Page text.

++++++

This is an archive of the discontinued LLVM Phabricator instance.

[MachineOutliner] AArch64: Avoid saving + restoring LR if possible
ClosedPublic

Authored by paquette on Aug 14 2017, 4:41 PM.

Details

Summary

This commit allows the outliner to avoid saving + restoring the link register on AArch64 when it is dead within an entire class of candidates. It also changes the interface for the outliner slightly to facilitate this.

By doing this, it's possible to find more outlining candidates in AArch64-- in the case that a candidate doesn't require a save/restore, that candidate can be far shorter. This allows us to find length 2 and 3 candidates and outline them.

This is still conservative. For example, if a length-3 candidate appears 20 times, and one of those times requires a save + restore, the outliner will assume all of them require a save + restore. Thus, none will be outlined. This will be fixed in later patches; the purpose of this is just to get the main idea going.

This, on average, improves the code size of the --benchmarking only SingleSource and MultiSource tests by about 2.94% in comparison to the current outliner. Several tests have no improvements; this is likely due to the conservative nature of the current technique. 36 of the tests improve by more than 10%. 4 tests regress, likely due to competing with linker deduping. This can likely be fixed by disallowing outlining from linkonceodr functions.

++++++

Data listing.
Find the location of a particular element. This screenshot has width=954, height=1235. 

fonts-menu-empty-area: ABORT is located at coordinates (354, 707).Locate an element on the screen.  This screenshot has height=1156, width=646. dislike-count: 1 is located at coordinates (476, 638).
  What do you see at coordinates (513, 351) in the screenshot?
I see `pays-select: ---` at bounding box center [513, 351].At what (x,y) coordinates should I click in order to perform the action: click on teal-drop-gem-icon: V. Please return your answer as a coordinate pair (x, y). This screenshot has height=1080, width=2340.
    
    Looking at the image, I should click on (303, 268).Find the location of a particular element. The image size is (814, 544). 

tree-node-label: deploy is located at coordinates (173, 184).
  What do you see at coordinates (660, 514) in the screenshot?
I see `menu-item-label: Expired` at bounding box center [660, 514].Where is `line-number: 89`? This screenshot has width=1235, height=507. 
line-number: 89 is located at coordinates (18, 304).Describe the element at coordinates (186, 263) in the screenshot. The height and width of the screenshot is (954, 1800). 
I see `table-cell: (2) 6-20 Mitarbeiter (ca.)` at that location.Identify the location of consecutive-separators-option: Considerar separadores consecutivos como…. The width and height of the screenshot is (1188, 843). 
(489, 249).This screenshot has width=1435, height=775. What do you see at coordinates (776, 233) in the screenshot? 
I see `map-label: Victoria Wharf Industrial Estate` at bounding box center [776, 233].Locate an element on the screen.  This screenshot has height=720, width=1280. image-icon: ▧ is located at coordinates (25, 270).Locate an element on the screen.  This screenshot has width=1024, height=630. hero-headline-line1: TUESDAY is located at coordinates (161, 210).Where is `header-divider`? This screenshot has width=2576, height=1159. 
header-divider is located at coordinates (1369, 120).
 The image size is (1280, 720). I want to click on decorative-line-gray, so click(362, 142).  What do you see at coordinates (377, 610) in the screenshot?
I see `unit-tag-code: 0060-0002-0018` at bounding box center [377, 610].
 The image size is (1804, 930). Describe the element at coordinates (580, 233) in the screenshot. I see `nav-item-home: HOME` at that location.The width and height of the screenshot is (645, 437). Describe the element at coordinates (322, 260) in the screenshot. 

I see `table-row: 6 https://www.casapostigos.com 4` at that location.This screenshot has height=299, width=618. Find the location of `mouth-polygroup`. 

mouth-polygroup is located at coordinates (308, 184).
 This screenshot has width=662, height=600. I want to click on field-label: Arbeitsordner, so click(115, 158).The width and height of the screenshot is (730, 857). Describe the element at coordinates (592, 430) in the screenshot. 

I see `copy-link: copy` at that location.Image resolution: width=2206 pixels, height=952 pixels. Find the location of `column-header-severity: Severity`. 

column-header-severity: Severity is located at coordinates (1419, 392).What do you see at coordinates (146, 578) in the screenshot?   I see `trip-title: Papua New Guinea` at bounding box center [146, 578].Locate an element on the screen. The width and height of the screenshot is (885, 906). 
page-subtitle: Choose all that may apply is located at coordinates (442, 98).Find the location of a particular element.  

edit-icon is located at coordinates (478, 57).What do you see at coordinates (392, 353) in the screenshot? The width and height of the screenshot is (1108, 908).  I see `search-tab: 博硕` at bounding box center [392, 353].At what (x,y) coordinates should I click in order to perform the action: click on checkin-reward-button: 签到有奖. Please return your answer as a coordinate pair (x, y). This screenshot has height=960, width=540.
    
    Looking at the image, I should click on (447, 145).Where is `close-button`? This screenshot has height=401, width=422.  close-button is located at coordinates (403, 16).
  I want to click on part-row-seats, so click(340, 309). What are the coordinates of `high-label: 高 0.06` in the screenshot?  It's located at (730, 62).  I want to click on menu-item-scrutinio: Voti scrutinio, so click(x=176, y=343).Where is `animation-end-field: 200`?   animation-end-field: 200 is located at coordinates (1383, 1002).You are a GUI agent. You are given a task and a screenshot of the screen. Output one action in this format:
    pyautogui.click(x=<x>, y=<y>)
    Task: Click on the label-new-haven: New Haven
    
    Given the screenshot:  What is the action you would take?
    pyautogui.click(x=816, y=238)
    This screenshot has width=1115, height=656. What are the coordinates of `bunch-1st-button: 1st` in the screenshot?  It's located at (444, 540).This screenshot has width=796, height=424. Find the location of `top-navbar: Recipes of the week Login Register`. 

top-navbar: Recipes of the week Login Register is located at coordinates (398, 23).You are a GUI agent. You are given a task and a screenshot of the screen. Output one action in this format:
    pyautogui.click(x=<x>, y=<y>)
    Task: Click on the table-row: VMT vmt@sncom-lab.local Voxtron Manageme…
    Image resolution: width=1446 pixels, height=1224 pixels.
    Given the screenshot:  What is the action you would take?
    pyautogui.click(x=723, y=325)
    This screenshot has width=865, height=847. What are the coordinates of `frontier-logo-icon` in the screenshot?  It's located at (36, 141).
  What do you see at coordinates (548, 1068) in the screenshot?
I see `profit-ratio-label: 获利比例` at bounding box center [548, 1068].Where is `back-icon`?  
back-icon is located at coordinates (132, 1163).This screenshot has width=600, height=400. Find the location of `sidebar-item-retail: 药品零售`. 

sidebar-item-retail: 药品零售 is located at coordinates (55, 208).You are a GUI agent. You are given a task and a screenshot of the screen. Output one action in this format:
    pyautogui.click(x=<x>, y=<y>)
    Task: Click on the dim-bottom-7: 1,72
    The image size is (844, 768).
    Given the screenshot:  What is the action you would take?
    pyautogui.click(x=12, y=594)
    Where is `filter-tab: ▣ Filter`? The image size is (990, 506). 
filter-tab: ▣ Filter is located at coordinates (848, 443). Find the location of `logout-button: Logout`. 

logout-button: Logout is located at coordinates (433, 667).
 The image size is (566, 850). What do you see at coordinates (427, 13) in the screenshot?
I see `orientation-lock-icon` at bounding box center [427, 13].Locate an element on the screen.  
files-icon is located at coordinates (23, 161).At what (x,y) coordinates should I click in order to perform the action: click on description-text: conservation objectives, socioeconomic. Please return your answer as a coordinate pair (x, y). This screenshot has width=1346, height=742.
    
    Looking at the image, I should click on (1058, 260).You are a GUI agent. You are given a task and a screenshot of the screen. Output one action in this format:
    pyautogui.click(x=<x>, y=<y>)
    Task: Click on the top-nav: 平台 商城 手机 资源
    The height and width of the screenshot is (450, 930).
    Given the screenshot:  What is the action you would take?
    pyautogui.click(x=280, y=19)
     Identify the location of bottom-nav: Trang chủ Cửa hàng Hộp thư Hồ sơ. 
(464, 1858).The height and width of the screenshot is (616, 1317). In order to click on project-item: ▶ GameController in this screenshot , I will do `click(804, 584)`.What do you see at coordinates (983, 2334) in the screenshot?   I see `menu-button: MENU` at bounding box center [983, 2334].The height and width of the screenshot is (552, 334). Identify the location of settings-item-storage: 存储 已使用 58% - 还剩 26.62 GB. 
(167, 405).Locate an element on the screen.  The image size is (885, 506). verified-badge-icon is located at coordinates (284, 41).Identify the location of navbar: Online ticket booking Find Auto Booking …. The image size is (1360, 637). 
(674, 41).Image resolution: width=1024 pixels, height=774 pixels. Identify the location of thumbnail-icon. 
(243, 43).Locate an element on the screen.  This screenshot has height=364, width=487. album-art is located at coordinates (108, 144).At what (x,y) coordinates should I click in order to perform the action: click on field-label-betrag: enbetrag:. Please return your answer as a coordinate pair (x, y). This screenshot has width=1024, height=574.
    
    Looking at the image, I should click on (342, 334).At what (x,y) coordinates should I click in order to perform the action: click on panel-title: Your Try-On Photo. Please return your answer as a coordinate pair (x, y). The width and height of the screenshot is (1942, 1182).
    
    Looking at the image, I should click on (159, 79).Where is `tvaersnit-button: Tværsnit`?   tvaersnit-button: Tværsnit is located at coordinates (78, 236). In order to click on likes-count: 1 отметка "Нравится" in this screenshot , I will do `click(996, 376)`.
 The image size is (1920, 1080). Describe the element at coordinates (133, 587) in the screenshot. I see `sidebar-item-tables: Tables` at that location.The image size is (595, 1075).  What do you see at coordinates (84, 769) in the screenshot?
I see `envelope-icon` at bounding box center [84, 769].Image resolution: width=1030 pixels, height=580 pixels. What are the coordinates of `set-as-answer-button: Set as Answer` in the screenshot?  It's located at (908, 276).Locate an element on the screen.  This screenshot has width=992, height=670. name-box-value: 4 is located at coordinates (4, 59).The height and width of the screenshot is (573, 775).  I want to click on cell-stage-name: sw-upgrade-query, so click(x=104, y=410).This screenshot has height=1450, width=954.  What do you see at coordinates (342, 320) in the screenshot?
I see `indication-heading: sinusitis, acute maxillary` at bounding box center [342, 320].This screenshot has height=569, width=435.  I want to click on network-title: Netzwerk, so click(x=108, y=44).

++++++

Exercise tasks.
1. According to the MachineOutliner page, why does avoiding the save and restore of the link register let the outliner find more outlining candidates on AArch64? Answer in one to three sentences.
2. Write the next part of the MachineOutliner page, picking up after its last sentence.
The lines that come after the MachineOutliner page are separate material.

Task answers.
1. When a candidate doesn't need the link register saved and restored, that candidate can be much shorter. This lets the outliner find candidates of length 2 and 3 and outline them.

2.
These were compiled with LNT using -Oz -mno-red-zone -mllvm -enable-machine-outliner and --benchmarking-only.

Full code size results: https://hastebin.com/raw/soloropiwo

Diff Detail

Event Timeline

paquette created this revision.Aug 14 2017, 4:41 PM
davide edited edge metadata.Aug 16 2017, 12:45 AM

Some comments inline.

lib/CodeGen/MachineOutliner.cpp
902

I wonder why this (and other variables) are size_t and not just unsigned?

lib/Target/AArch64/AArch64InstrInfo.cpp
4561–4569

This one seems a decent candidate for any_of, but the use of stepBackward() could make it more difficult.

4572–4584

Is your cost model for the call overhead documented somewhere? If not, can you add a comment here?

4643–4648

Have you considered rewriting this code in terms of llvm::any_of (or all_of) for clarity?

4649–4656

Can you please add a comment here? It's not obvious when it's safe to outline without understanding the whole picture.

MatzeB added inline comments.Aug 16 2017, 12:48 PM
include/llvm/Target/TargetInstrInfo.h
1565–1567

Is the vector supposed to be changed by this function? I'd use an ArrayRef<...> instead of std::vector<...> if it isn't.

1567–1568

I wonder why this parameter is called CandidateClass, from reading the description I wonder why there is a Class suffix.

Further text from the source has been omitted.